Should ROTC deserve academic recognition? Stanford gives academic credit for labs, art classes, physical education, internships and field work. If ROTC is anything like my training, I would find it difficult to believe ROTC would fail to “pass muster ‘as a compatible and worthwhile academic endeavor.’”
Estonians aspire to a civic ideal of the citizen soldier quite similar to America’s. We see military service as inextricably interlinked with our national independence and as part of the fundament of liberal democracy. First and foremost, military service contributes to the democratic half of the equation. The experience of military service creates a greater sense of ownership and a moral right to participate in public life. During their military service, the son of farmer and the President’s son serve on an equal basis. Our military is extremely popular: it is one of the most trusted public institutions, and compulsory military service commands near universal public support. Yet compulsory military service also contributes to society’s liberalism. First, civilian reservists provide a check on the potentially authoritarian and illiberal tendencies inherent to any military. Second, our military is staunchly non-partisan. While this fact alone does not render the institution completely a-political, it makes the military a redoubt form partisan politics. Finally, our officer corps is staunchly committed to Estonia’s constitution and liberal democratic values.
I hope that Estonia’s positive example illustrates some of the issues surrounding the military in a liberal society. Participation in military service by a country’s best and brightest can create a positive feedback loop whereby those students’ sense of civic duty is enhanced even as they exert a positive force over the military.
Grant Everett Starrett ‘09
There is a tradition in the United Kingdom that the partisan critics of the government be referred to as “Her Majesty’s Loyal Opposition.” Stanford has demonstrated disloyal opposition in its decision to stubbornly protest policies determined by political masters of the US military. Stanford’s policy is a relic of a tumultuous and bygone era sustained by a flimsy excuse which will probably soon cease to exist. And if Stanford’s administrators have felt that their own position is so enlightened, why wouldn’t they encourage more students to serve and change the policy within the US military? If the virtues of the university position are so obvious, perhaps its alumni might have done far more from the inside than from pursuing careers widely outside this vital form of public service.

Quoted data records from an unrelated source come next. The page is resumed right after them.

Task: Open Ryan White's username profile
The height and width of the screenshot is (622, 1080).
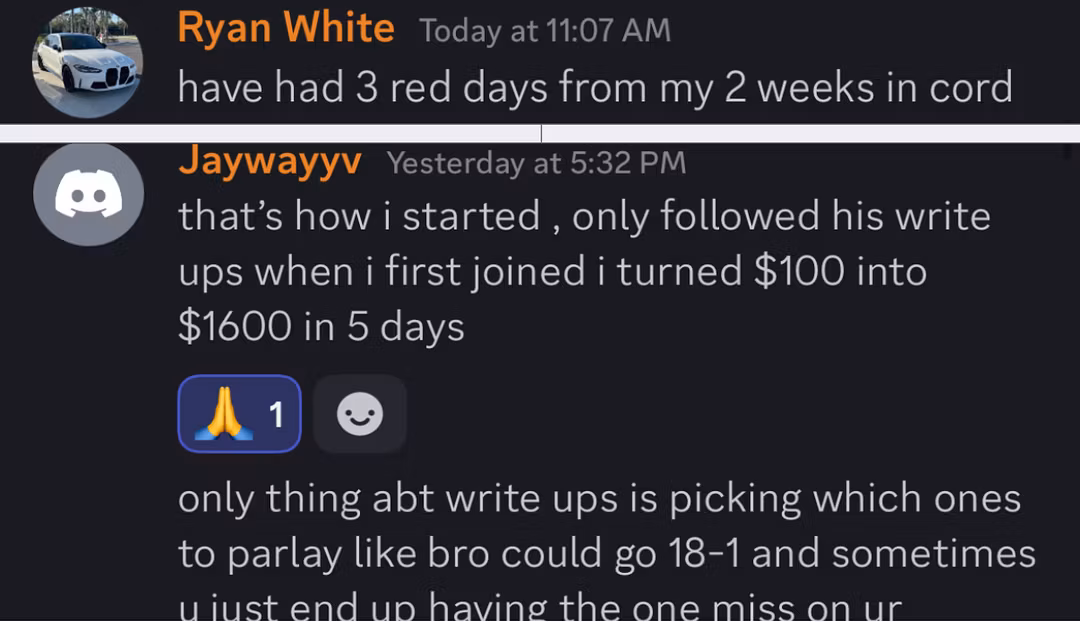Action: (285, 27)
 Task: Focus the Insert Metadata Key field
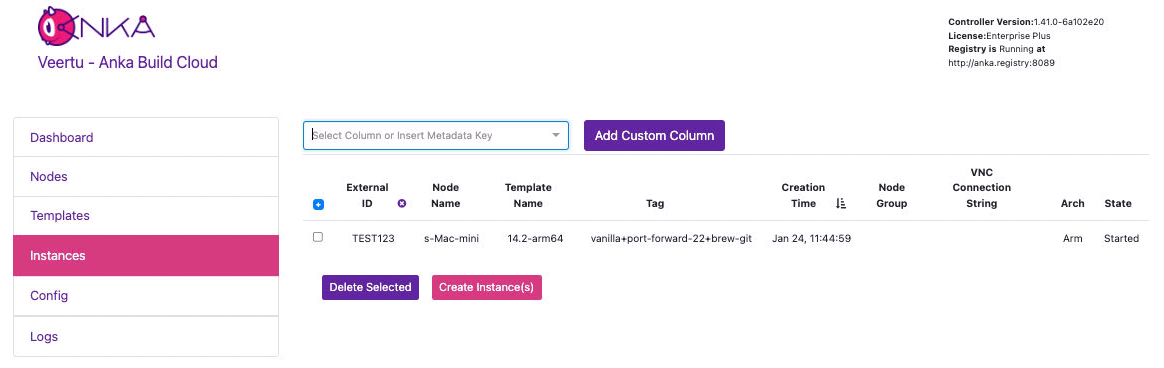pyautogui.click(x=436, y=136)
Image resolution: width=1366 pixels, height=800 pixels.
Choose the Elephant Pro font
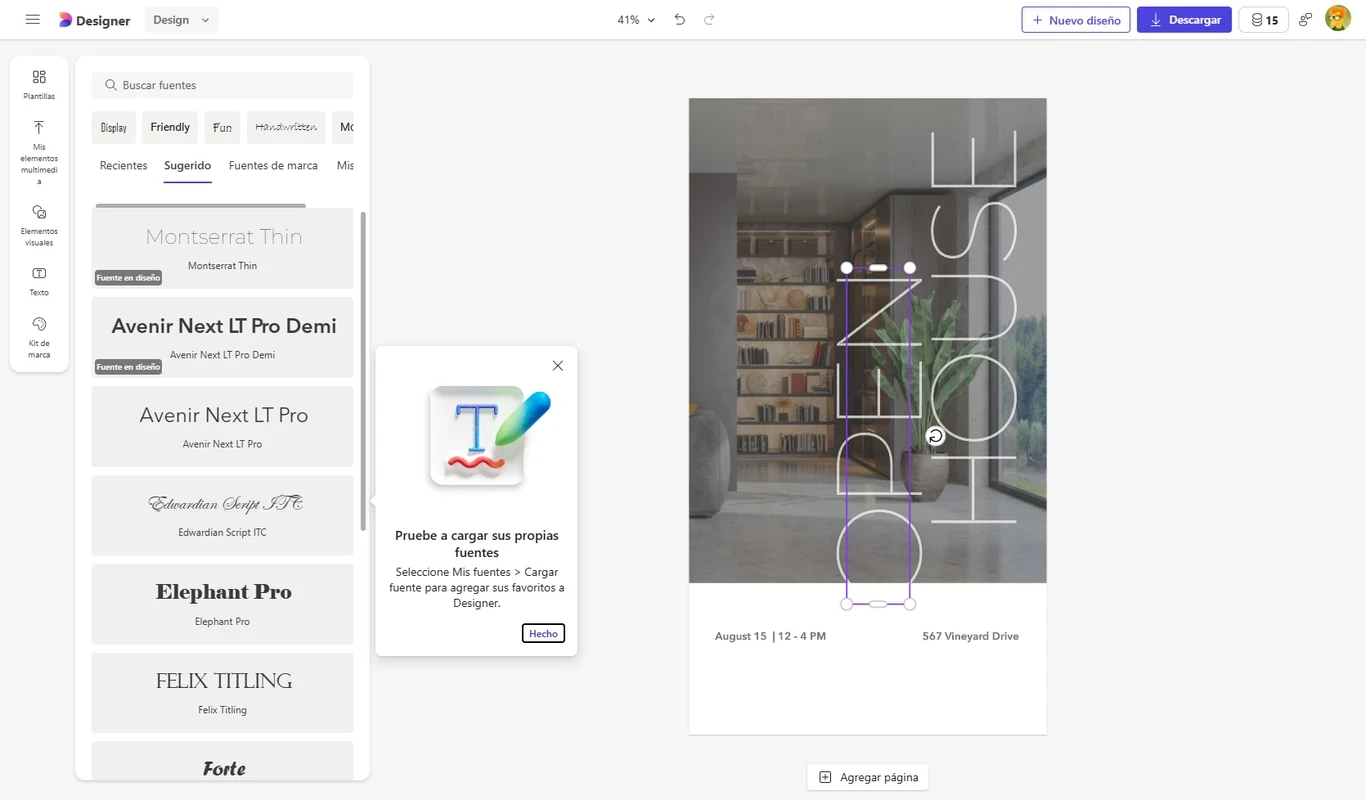click(222, 603)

But it is not as if there are no Stanford students in ROTC. The policy tragically discriminates against men and women willing to serve our country, who need to go through an additional and unnecessary set of sacrifices imposed on them by the university. What’s worse is that some of these students need help with the skyrocketing price of college, which essentially puts Stanford in an awkward position of doing the most to ensure that it itself is not paid. Having gotten to know many of the folks who have gone through ROTC, I can tell you that they suffer through it gladly for the opportunity to serve this country – but they don’t deserve it.
Eric Krock ‘92
Military courses are every bit as legitimate an academic subject as the rest of the courses taught on campus at Stanford. Frankly, they are far more rigorous as an academic area of study and have a far longer academic history than many of the highly political and subjective courses for which students receive academic credit at Stanford today.
It is also a disgrace that Stanford University is imposing inconvenience on students who have volunteered to put their lives on the lines to defend the freedoms that make free inquiry at Stanford possible in the first place. This policy is solely based on thoughtless institutional inertia from a decision taken for political reasons in a bygone era. It’s time for Stanford University to put the freedom of its students to pursue a legitimate course of study without unnecessary inconvenience ahead of the desire of ex-hippie faculty members to continue making a statement against a war that long since ended or to make a take a reflexive stance against the U.S. military as a whole, a position whose stupidity has always been obvious but whose foolishness was highlighted again by the attacks of September 11th.